28 сентября — утром распрощался с командой и пришёл в Управление броневых дивизионов, в помещение бронепоезда «Грозный», недалеко от Царской пристани. Уходя, бросил прощальный взгляд на Херсонское море. Зашёл в Отдел печати, взял по два экземпляра земельного закона от 25 мая с дополнениями и закон о волостном земстве. После обеда (кусок черного хлеба) прощался с Севастополем: был на Малаховом кургане, на 21-й батарее, где стоит высокая колонна — памятник «Героям вылазок 1854—1855», на Историческом бульваре, в панораме обороны, которая на этот раз не произвела столь чарующего впечатления, как в первый раз.

В 6 часов вечера — бумага о моём назначении на бронепоезд «Офицер» ещё не подписана, не было ген. Иванова.

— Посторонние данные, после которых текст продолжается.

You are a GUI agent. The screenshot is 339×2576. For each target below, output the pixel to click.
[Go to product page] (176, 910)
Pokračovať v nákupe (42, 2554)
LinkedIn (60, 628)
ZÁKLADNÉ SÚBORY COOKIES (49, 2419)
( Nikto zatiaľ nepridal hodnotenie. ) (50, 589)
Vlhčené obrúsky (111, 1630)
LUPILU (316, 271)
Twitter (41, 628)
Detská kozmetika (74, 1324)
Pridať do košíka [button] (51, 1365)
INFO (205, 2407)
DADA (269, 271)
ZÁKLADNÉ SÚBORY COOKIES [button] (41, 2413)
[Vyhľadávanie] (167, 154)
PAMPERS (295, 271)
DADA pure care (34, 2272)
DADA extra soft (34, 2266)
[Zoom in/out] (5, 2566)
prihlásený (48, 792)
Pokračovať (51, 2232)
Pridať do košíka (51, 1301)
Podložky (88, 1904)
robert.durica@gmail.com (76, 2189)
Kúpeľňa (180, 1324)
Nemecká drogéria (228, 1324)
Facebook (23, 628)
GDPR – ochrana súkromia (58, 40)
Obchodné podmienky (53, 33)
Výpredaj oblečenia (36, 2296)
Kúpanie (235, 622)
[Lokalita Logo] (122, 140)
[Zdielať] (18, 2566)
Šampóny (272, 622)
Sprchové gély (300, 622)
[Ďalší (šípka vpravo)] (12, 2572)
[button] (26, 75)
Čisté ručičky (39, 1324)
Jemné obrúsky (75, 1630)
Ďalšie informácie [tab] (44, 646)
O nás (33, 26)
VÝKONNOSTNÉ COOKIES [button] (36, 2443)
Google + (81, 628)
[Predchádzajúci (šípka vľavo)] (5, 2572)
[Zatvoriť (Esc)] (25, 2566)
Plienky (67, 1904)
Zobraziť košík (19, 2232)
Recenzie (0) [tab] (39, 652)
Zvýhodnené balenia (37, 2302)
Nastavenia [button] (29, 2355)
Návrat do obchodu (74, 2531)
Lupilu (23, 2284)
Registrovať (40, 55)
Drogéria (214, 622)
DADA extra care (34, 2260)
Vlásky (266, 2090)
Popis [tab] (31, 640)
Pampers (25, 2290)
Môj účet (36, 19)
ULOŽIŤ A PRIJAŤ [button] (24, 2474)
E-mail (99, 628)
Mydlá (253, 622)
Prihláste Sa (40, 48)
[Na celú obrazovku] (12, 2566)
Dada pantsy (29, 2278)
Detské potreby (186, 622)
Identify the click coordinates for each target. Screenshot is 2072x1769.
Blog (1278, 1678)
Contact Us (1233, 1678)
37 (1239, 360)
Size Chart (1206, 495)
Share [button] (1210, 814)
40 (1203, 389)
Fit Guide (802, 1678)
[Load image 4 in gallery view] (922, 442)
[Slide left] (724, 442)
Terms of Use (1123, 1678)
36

Пошёл ещё раз попрощаться с Херсонесом и купить в лавке открыток с видами Севастополя — не было ни одной. [568]

29 сентября — утром получил из управления начальника бронепоездных дивизионов приказ о назначении меня на лёгкий бронепоезд «Офицер» и сдал его в управление 2-го дивизиона для получения предписания и литера. Прочёл земельный и волостной законы. Был в команде «скорой помощи» военным — Белого креста — просил перемену белья (у меня холодное, нижней рубахи нет вовсе, кальсоны — ужас!). У них белья нет. Был в читальне — перемирие с большевиками... что-то нам слишком много писали про развал Красной армии. В 5 часов получил бумаги, в 6 часов выехал из Севастополя.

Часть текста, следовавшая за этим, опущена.